Oltre Confine

Dai banchi di scuola al Banco Alimentare Il Podesti si fa veicolo di umanità

23 Dic , 2015  

“La fame oggi ha assunto le dimensioni di un vero scandalo che minaccia la vita e la dignità di tante persone. Ogni giorno dobbiamo confrontarci con questa ingiustizia, non possiamo compiere un miracolo come ha fatto Gesù. Tuttavia possiamo fare qualcosa, di fronte all’emergenza della fame, qualcosa di umile, e che ha anche la forza di un miracolo. Prima di tutto possiamo educarci all’umanità, a riconoscere l’umanità presente in ogni persona bisognosa di tutto.

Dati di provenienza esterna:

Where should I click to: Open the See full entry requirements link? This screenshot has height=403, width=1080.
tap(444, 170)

Continuate con fiducia questa opera attuando la cultura dell’incontro e della condivisione.”
Con queste parole pronunciate da papa Francesco si è conclusa sabato 28 novembre la giornata nazionale della COLLETTA ALIMENTARE, organizzata ogni anno dalla fondazione Banco Alimentare Onlus in tutti i supermercati d’Italia ed arrivata alla 19^ edizione.
BANCO 2
Nonostante siano passati ormai quasi due decenni da quando è nata questa iniziativa, molte sono ancora le persone che ne ignorano la struttura e le finalità: le attività di raccolta di derrate alimentari ancora commestibili ma non più commercializzabili che la fondazione opera quotidianamente si arricchiscono ogni anno, l’ultimo sabato di novembre, della collaborazione di quanti, facendo spesa al supermercato, decidono di donare generi alimentari a lunga conservazione (biscotti, riso, pasta, latte, cibo in scatola…) che saranno ridistribuiti poi a enti benefici, case alloggio, comunità, gruppi Caritas e altri operatori sociali.

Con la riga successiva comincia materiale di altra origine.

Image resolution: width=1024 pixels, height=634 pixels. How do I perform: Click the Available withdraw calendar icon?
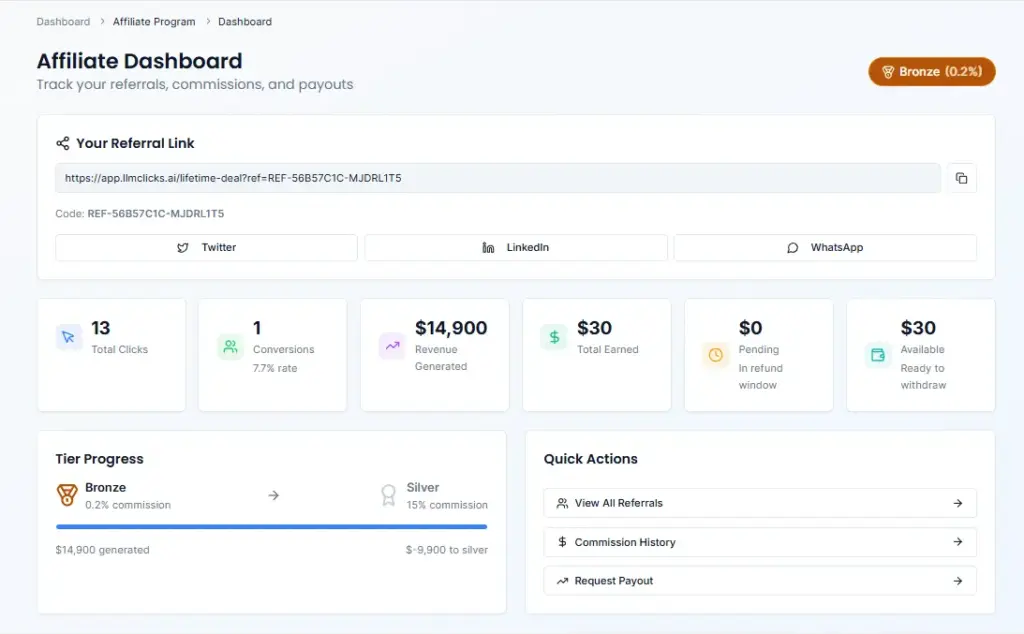(x=877, y=355)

Noi ragazze del Podesti (5^H sede di Chiaravalle) abbiamo accolto con entusiasmo la proposta della nostra professoressa di Igiene (A.Petrina) e ci siamo messe in gioco dando il nostro contributo a questa nobile iniziativa.
All’inizio non sapevamo che cosa aspettarci, era un’esperienza nuova per tutte, emozionante ma anche densa di timori: come ci saremmo relazionate con le persone? Come avremmo superato l’imbarazzo di parlare di qualcosa che conoscevamo appena? Eppure ci sentivamo forti del fatto che sapevamo di lavorare per una buona causa e che sicuramente avremmo trascorso un sabato diverso da tutti gli altri.
In effetti la paura si è presto dileguata e, una volta arrivate nei supermercati a noi assegnati, l’accoglienza delle nostre responsabili ci ha messo subito a nostro agio. Abbiamo avuto la sensazione di vivere un’esperienza molto importante e ricca di significato e conoscere nuove persone, spiegare loro che cosa stessimo proponendo, essere ascoltate da alcuni e ignorate da altri, ascoltare a nostra volta le storie di vita di chi si fermava soprattutto per raccontare ci ha fatto sentire improvvisamente più mature ed orgogliose.

La cosa davvero bella è stata poi vedere e sapere persone di diverse culture unite per aiutare chi ha più bisogno senza discriminazioni perché, è vero, basta davvero poco per far tornare il sorriso per un istante sul volto e nel cuore degli altri… e di noi stessi.